Des millions de bombes non explosées sous le sol cambodgien
Bien sûr, les mines ne sont pas les seules scories des guerres qui ont ravagé le Cambodge. Comme on l'a vu dans le malheur qui a frappé Kanha, les «restes explosifs de guerre» (REG) présentent un danger mortel. Le Cambodian Mine Action Centre (CMAC), organisme de déminage soutenu par Handicap International, mène des campagnes systématiques dans les communes rurales. Lors de notre passage dans le village de Beng Thmey, peuplé de Chams musulmans, les équipes du CMAC ont fait sauter deux bombes à fragmentation de fabrication américaine de type BLU 42, lâchées par des bombardiers B52 - le sol cambodgien en contiendrait entre 1,9 et 5,8 millions selon le rapport international Landmine Monitor. De la taille d'une balle de tennis, elles se trouvaient à quelques centimètres sous terre en lisière d'un terrain de football, à 20 mètres de la mosquée... Le CMAC fait aussi de la prévention. Ses démineurs vêtus d'uniformes bleu ciel tournent dans les écoles avec du matériel pédagogique expliquant comment se conduire si l'on trouve un REG. Ensuite, de porte en porte, ils demandent dans chaque foyer si quelqu'un a aperçu des munitions. Il est permis de douter de la sincérité des villageois qui jurent qu'ils s'empresseront de les avertir s'ils en découvrent.
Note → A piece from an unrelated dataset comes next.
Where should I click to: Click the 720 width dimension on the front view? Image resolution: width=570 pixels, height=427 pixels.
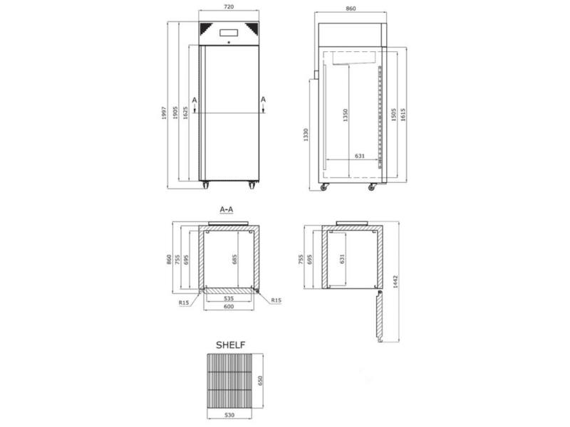click(229, 6)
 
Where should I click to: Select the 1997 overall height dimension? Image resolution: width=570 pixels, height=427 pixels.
click(164, 113)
Une visite chez un ferrailleur du village montre les limites de l'exercice: deux roquettes antichars (désamorcées) et un obus (vidé de son contenu) se trouvaient dans son stock. Des paysans les lui avaient vendus...
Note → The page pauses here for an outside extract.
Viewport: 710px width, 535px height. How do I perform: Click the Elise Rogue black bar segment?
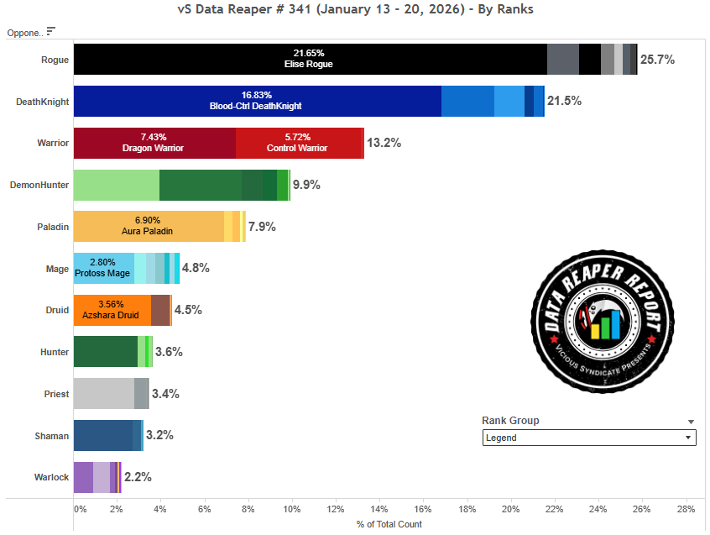click(x=310, y=60)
Dans la province de Takeo, au sud de Phnom Penh, l'ONG a lancé le projet Happy Child («enfant heureux»), destiné à des tout-petits souffrant de handicaps. Là où le bitume s'arrête, au bout de pistes poussiéreuses, les équipes de HI assistent des familles démunies. Dans une masure occupée par un tout jeune couple, un bébé est né avec des lésions cérébrales. L'enfant, âgé de quelques semaines, va mal. Pourtant, les parents ont raté le rendez-vous à l'hôpital que HI avait pris pour eux. «Il y avait un mariage familial, dit le père, qui a l'air d'un adolescent. On comptait sur nous pour la fête.» Ailleurs, dans un foyer tout aussi pauvre, c'est une femme entourée de deux jeunes enfants qui doit s'occuper d'un bébé hydrocéphale. Là aussi, Happy Child assure le lien avec un hôpital et tente d'enseigner des gestes simples à la mère pour soulager les souffrances du petit. Handicap International épaule et complète le système de santé publique. «Nous travaillons avec les ministères afin de leur transférer des compétences quand le moment sera venu», explique Benjamin Nguyen. Ce n'est pas pour demain: sans HI et d'autres ONG, les handicapés cambodgiens auraient bien peu de recours...
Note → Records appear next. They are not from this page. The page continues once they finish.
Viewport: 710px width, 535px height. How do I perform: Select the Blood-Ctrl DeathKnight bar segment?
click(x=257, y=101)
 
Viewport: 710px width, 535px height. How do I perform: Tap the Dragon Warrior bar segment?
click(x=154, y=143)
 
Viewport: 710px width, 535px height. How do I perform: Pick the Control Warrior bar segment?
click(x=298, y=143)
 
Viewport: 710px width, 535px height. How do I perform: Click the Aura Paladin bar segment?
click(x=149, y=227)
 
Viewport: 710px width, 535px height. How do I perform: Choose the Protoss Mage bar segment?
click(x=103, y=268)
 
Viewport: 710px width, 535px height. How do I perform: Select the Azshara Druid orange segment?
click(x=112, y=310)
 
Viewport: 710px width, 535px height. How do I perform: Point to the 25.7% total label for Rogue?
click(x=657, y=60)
Signes avant-coureurs de l'arrivée de la mondialisation, de puissants 4 x4 aux vitres teintées roulent dans Phnom Penh. Avec un revenu par habitant d'un peu plus de 2 dollars par jour, le pays a un besoin urgent de développement. Les armées de mutilés et de handicapés cambodgiens en profiteront-ils? Aux yeux du pouvoir, ils ne sont pas une priorité. Pour que Kanha - et tous les enfants comme elle - ait un avenir, les équipes de Handicap International devront lui tenir la main encore longtemps.